The median income for a household in the city was $37,452, and the median income for a family was $47,589. Males had a median income of $33,828 versus $21,438 for females. The per capita income for the city was $19,572. About 3.9% of families and 9.5% of the population were below the poverty line, including 8.4% of those under age 18 and 4.0% of those age 65 or over.
==Education==
Prophetstown-Lyndon-Tampico Community Unit School District 3 is the public school district.

Besides the local public schools, Christ Lutheran School, located in nearby Sterling, serves students of various religious backgrounds from Walnut to Milledgeville and from Morrison to Dixon.
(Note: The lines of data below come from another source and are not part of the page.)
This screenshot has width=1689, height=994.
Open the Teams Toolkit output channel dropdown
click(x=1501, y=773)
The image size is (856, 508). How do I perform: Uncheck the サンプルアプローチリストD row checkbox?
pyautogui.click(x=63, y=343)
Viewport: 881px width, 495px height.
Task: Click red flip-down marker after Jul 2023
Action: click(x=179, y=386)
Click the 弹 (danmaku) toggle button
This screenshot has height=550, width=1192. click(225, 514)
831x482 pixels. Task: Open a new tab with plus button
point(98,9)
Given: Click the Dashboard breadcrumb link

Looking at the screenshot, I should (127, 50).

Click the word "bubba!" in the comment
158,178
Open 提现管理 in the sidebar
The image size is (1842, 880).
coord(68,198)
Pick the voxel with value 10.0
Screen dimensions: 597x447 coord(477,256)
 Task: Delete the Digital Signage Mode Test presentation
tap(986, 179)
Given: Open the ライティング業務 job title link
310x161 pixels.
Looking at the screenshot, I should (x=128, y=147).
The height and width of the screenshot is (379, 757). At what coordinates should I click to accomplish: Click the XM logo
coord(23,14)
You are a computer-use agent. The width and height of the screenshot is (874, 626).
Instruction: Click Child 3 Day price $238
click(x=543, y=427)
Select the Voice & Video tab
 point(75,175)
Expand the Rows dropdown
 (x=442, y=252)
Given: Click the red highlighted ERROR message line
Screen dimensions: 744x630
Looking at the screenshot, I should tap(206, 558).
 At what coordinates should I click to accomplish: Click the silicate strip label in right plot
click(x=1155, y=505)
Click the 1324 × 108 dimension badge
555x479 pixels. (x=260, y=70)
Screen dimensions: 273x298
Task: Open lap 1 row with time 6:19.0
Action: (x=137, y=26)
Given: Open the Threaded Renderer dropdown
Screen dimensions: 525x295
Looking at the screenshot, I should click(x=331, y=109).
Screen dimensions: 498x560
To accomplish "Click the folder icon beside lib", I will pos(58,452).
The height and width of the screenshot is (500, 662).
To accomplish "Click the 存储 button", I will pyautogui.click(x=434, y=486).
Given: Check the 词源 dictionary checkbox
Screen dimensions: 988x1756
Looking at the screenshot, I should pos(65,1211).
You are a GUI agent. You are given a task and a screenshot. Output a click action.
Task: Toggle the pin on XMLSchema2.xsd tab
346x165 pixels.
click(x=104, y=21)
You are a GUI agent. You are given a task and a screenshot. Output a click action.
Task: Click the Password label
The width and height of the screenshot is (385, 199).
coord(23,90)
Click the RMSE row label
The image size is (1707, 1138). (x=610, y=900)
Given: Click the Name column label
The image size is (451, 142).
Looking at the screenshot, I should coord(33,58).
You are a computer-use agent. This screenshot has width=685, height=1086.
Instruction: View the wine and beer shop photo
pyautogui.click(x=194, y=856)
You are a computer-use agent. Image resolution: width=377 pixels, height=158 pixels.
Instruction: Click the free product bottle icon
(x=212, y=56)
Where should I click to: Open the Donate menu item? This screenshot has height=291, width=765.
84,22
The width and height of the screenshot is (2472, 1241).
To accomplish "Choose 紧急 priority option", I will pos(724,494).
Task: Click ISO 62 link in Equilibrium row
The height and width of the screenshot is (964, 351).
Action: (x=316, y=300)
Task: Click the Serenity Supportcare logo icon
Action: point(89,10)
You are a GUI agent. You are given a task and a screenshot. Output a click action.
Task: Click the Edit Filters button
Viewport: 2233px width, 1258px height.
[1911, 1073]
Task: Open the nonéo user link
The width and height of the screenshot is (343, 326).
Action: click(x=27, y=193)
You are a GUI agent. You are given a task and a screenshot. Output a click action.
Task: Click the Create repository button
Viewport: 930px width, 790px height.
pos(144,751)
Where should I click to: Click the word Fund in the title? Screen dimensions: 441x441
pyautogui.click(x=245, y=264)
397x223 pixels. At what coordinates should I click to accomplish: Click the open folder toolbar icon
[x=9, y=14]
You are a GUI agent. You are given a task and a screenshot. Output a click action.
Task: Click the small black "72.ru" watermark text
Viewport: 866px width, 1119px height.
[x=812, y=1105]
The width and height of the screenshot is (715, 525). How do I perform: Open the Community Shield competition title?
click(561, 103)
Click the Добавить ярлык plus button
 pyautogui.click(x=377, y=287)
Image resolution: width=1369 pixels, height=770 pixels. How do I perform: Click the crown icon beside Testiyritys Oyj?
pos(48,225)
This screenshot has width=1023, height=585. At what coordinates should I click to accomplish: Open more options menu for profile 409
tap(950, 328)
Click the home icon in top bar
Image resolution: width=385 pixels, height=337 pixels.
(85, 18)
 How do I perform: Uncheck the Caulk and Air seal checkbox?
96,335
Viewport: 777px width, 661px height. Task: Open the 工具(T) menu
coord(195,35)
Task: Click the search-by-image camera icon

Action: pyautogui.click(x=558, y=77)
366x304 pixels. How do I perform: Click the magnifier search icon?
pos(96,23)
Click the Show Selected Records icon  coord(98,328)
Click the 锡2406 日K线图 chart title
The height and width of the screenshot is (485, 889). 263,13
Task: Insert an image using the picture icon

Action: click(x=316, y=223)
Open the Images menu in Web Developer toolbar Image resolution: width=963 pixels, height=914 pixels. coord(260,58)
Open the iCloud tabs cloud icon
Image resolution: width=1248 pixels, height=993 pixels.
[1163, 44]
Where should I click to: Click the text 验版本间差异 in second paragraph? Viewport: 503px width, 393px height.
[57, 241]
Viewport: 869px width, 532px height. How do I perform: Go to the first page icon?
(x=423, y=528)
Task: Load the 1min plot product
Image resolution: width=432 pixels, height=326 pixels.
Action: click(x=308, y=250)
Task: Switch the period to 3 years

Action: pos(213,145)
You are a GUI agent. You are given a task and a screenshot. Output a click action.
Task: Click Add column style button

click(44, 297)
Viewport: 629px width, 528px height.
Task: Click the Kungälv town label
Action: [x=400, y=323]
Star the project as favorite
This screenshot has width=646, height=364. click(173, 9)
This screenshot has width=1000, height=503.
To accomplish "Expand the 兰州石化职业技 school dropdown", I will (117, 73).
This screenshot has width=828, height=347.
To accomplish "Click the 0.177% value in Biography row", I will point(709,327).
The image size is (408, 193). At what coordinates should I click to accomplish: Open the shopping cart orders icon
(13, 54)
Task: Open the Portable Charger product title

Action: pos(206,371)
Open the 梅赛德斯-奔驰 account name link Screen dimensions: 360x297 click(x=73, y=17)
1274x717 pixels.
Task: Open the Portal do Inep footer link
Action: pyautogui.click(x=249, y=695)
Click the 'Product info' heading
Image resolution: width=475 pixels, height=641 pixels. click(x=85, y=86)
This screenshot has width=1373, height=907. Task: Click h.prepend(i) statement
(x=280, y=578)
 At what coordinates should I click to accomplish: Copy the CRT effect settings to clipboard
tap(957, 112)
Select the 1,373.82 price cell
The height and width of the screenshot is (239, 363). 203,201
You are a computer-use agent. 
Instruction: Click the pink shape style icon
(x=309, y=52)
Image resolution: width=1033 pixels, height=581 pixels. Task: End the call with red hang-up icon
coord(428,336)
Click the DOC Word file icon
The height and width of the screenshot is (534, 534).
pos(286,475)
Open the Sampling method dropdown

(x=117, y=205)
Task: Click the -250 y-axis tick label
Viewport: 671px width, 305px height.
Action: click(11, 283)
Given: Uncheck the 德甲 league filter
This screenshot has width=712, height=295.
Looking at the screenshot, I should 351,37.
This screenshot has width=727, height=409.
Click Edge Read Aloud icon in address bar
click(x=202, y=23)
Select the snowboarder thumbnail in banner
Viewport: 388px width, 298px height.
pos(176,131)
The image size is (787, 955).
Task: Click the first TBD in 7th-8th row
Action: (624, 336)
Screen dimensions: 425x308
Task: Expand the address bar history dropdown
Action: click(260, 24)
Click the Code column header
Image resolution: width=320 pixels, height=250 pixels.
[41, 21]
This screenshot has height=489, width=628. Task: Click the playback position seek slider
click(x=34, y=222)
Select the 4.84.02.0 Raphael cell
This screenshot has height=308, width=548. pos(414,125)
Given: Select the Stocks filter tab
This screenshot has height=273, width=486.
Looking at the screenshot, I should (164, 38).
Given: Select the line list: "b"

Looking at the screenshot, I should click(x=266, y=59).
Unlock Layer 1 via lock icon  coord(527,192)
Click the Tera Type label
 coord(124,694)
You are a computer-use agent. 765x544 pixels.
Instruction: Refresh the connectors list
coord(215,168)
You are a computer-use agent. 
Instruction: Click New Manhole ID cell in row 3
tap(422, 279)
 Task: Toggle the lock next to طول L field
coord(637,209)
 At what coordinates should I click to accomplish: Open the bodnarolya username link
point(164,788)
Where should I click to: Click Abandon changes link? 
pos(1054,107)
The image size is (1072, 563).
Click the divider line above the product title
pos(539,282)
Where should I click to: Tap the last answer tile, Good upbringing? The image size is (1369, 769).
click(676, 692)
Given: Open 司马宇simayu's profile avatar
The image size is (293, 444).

As part of the largest network of Protestant schools in the US, CLS provides an education for students from age 3 through 8th grade.

==Notable people==
- Bret Bielema (1970-), head football coach for the University of Illinois
- George S. Brydia (1887-1970), journalist and politician; served as mayor of Prophetstown
- Claude A. Fuller, former third district congressman from Arkansas; born in Prophetstown in 1876
- Paul E. Rink (1916-2000), Illinois state legislator and judge; born on a farm near Prophetstown
- Vesta Stoudt (1891-1966), inventor of modern duct tape.